# HVLP sprayer



## rperez6737 (Dec 20, 2012)

I'm planning on buying an hvlp sprayer for cabinets. I'm not sure on which brand. Any suggestions between Graco and Titan. Also suggestions on model? Thanks in advance


Ramon


----------



## ridesarize (Jun 19, 2012)

rperez6737 said:


> I'm planning on buying an hvlp sprayer for cabinets. I'm not sure on which brand. Any suggestions between Graco and Titan. Also suggestions on model?
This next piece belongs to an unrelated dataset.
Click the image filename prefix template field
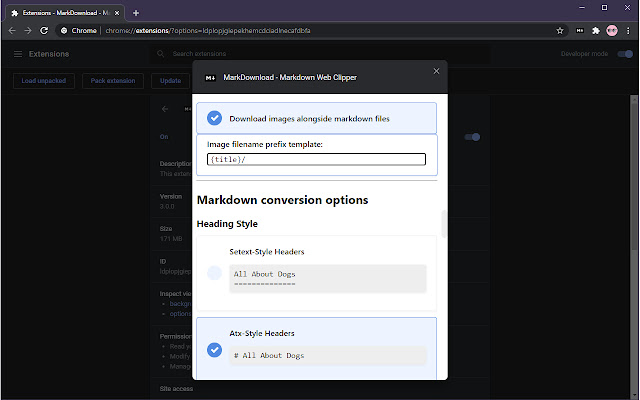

Thanks in advance
> 
> 
> Ramon


Doesn't matter, just get one.


----------



## straight_lines (Oct 17, 2007)

Red or blue which ever color you like best.


----------



## ridesarize (Jun 19, 2012)

I bought a used capspray 9100 this year with manual, extra parts and gaskets for $30... although looking at the gun I think I'd like to buy a gun instead of trusting it to spray even.
Seriously though I was like "SCORE".
I also bought a bunch of stuff from this semi retired painter for very cheap. I took one load home, unloaded and came back for second load.
Got a Cadet "the hot one" 4000w heater, table saw, 5 hp roto tiller, wire feed welder , welding masks, and acy torch, welding clamps, 21 gal upright air compressor, the 9100 hvlp, a huge Amspray pump I showed pics of on an elastomeric thread, maybe something else can't remember, all for $200. Manuals for almost all of it and all in good working order.


----------



## journeymanPainter (Feb 26, 2014)

I bought a Graco procomp for $100. Great machine


----------



## ridesarize (Jun 19, 2012)

Haven't heard of that one.

I also bought a graco 695 ultra low boy , digital withself clean with 170 gallons of use for $300


----------